If you follow LNT principals, you leave Dr. Bronner's (and all other soaps) at home. I never bring any soap ("bio-degradable" or not) into the backcountry and advocate for others to do the same. It is true, I jump in streams and wash off sunscreen (no DEET unless absolutely desperate), but that's no reason to make an even greater impact by saying "oh well, I'm putting sunscreen in, why not a little soap too!?" There is absolutely no logic in that...

If you must use soap because you're concerned with how you smell in the backcountry (!?!?!?) then how about using your cook-pot and washing well away from any (potential) running water?

USA Duane Hall
(hikerduane) - F

Locale: Extreme northern Sierra Nevada
No soap, please... :) on 07/11/2013 11:06:03 MDT Print View

I disagree. I wash my hair well away from water, if we went further, we'd all stay home as it seems we are not part of nature. Our know it all USFS and Park Service want us camping and disposing of human waste at least 100' from water. In Alaska, they even advocate throwing fish entrails back into the water.

PS: I' have to research this Eileen. A quick search only gave me someones personal thoughts. As I've read here and it seems folks want a source of the info, I'll look into more. One of the persons felt soap was not LNT but leaving human waste in a hole was fine.

Edited by hikerduane on 07/11/2013 11:28:04 MDT.

peter vacco

Locale: no. california
Re: Soap versus detergent on 07/11/2013 11:21:56 MDT Print View

" A lot of top-loading detergents have fillers in them so you are paying less per pound but just getting more bulk. "

i sort of wondered about that yesterday when i bought 22 POUNDS of Sun brand laundry soap for all of $9.48 (+ of course california's ever rsing sales tax).

a bit of a warning though about Tide in your pack. it's potent odious stench will quickly percoalte thru any number of zip lock bags, and soon i had dozens of pounds of food tained with the frikk'n springtime fresh breeze aroma of Tide soap.
not All laundry soaps will do this goodness for you. it takes experimentation to find Whisk unscented or Trader Joes (ever so organic) laundry soaps, and they seem not to travelt he benefits of a fresh offShore Breeze into your(my) food.

if you stuff filthy clothing in a silnylon bag, add water a soap, you can smush and agitate it without too badly freezing your hands, and you can carry the most of the soapy water away from the creek/river/lake. it also allows my soiled rags to soak a bit, which is important if using water only marginally liquidic.

i use Campsuds (cheap by the big bottle). some of the shampoo's and dish soaps these days have not-so-much oomph per volume (wieght) anymore.
not sure about that shampoo apostrophe. tried it both ways.
... courage.


David Thomas
(DavidinKenai) - MLife

Locale: North Woods.
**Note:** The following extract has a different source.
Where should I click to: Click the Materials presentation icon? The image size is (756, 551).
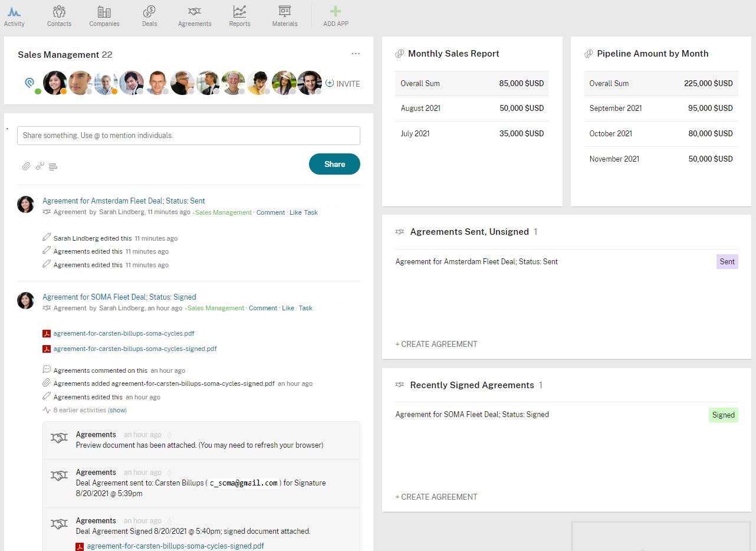pyautogui.click(x=285, y=12)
Far North.
Re: No soap, please... :) on 07/11/2013 11:26:16 MDT Print View

The NPS and USFS are correct on this point: keep chemicals (soap, shampoo, sunscreen, etc) out of surface waters. Leave them (and human waste) in the most organic-rich soil well away from surface water. It works. It is the basis for septic system (and many of my clean ups of toxic-waste sites).

The logic about returning salmon frames to the river is that the whole fish would have decomposed there shortly after spawning so those nutrients are a long-time, established input to the system and important to various species. (Although the river banks are kind of rank in the Fall with all the spawned-out carcasses).